More than 3 years have passed since last update.

pythonでインスタンス情報を調べるためのtips

Last updated at 2021-05-22Posted at 2021-05-14

機械学習でクラスを調べるときに頻繁に使いそうだったのでメモ。

クラスの情報を調べるメソッド
ex.PCA(主成分分析)においてインスタンスが持つインスタンス変数を調べる

クラスの情報を調べるメソッド

モジュール.file

モジュールの場所を返す

vars(hoge)

モジュール、クラス、インスタンス、あるいはそれ以外の dict 属性を持つオブジェクトの、 dict 属性を返します

hoge.dict

そのオブジェクトの有効な属性のリストを返そうと試みる

from pprint import pprint

sklearn.__file__
>>>'C:\\anaconda3\\hoge\\hoge\\hoge\\__init__.py'

class hoge:
    def __init__(self,x,y):
        self.x = x
        self.y = y

ins_sample = hoge(30,20)

pprint(vars(ins_sample),width=100)
# {'x': 30, 'y': 20}
pprint(ins_sample.__dict__)

[抜粋データ]
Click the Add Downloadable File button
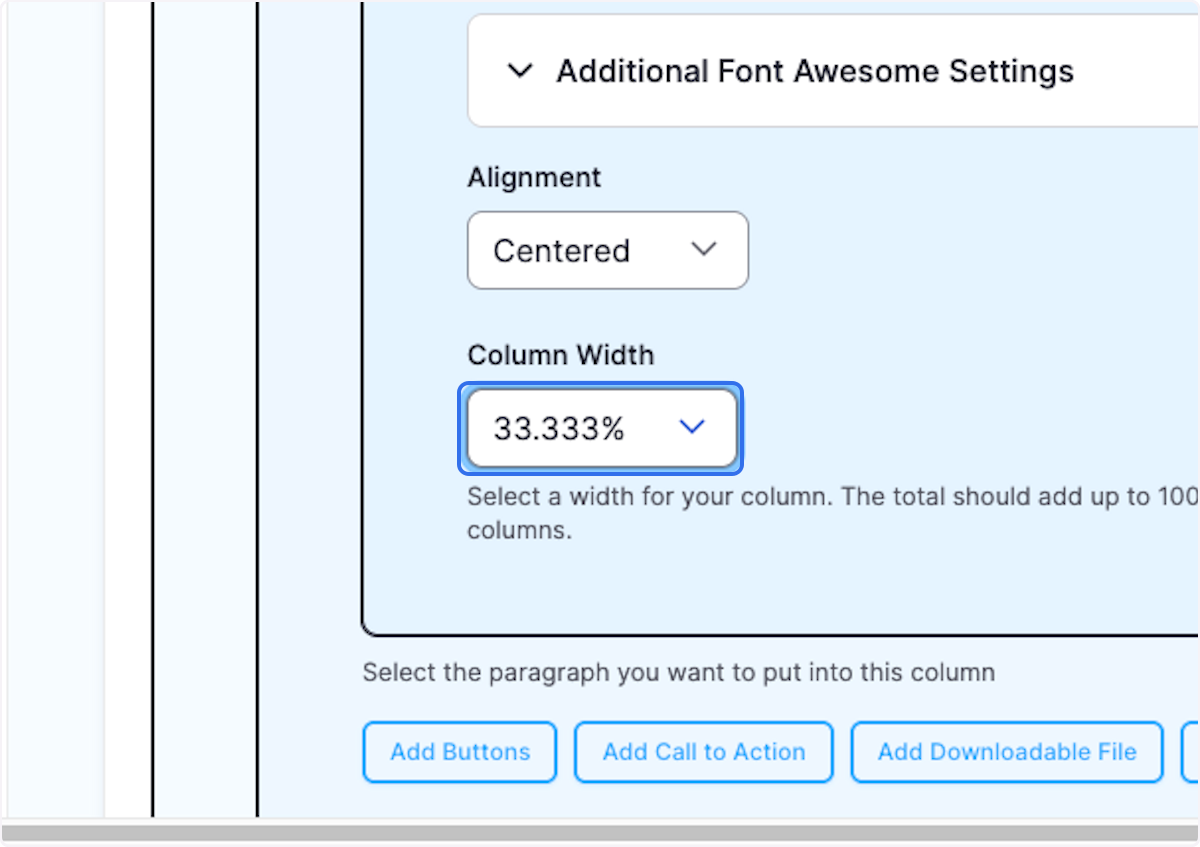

---

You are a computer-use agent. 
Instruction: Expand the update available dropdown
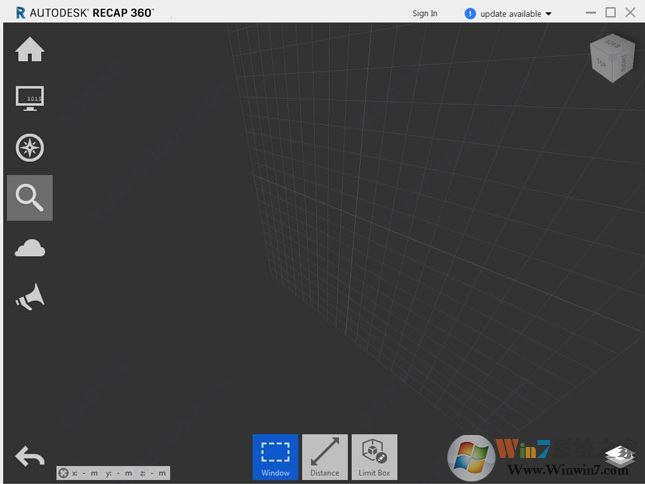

[指示 A]
読解テキストについて、次の問いにそれぞれ答えよ。
(i) 記事が投稿された日付はいつか。
(ii) pprint(vars(ins_sample),width=100) の実行結果として、コメントにはどの値が示されているか。
(iii) 筆者はこのメモを書いた理由として何を挙げているか。
[指示 B]
読解テキストのうち、「そのオブジェクトの有効な属性のリストを返そうと試みる」で始まり「ins_sample = hoge(30,20)」まで続く部分を、一字も変えずに引用せよ。

[最終解答 A]
(i) 記事が投稿された日付は2021-05-14である。
(ii) コメントには {'x': 30, 'y': 20} が示されている。
(iii) 機械学習でクラスを調べるときに頻繁に使いそうだったからである。

[最終解答 B]
そのオブジェクトの有効な属性のリストを返そうと試みる

from pprint import pprint

sklearn.__file__
>>>'C:\\anaconda3\\hoge\\hoge\\hoge\\__init__.py'

class hoge:
    def __init__(self,x,y):
        self.x = x
        self.y = y

ins_sample = hoge(30,20)